====== Data extract
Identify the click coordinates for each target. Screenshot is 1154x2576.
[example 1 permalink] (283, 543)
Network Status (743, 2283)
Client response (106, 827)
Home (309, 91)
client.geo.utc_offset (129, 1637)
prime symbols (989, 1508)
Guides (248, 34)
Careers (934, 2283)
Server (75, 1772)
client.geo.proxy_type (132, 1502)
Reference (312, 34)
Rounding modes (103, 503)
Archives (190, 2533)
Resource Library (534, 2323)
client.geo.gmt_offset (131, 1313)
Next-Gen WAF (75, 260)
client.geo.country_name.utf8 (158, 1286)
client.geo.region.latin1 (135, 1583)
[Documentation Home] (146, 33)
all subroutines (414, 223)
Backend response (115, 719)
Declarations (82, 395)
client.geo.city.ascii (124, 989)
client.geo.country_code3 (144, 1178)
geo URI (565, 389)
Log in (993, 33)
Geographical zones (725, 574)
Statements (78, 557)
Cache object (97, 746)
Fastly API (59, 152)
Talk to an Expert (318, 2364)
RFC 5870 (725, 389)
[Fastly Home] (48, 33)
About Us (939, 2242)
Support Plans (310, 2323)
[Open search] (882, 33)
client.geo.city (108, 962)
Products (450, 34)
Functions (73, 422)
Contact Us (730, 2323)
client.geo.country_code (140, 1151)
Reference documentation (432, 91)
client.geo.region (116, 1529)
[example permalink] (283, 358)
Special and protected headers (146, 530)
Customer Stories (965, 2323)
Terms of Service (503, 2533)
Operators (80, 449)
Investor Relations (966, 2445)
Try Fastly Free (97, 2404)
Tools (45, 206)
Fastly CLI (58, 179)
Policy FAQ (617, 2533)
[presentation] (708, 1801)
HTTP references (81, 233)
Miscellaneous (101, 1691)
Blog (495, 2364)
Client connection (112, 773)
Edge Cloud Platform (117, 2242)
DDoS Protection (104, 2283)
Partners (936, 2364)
============
Place the lines running from the line containing "Miscellaneous (101, 1691)" through the end of the records into a JSON list of strings, with one string per line and blank lines omitted.

[
  "Miscellaneous (101, 1691)",
  "Blog (495, 2364)",
  "Client connection (112, 773)",
  "Edge Cloud Platform (117, 2242)",
  "DDoS Protection (104, 2283)",
  "Partners (936, 2364)"
]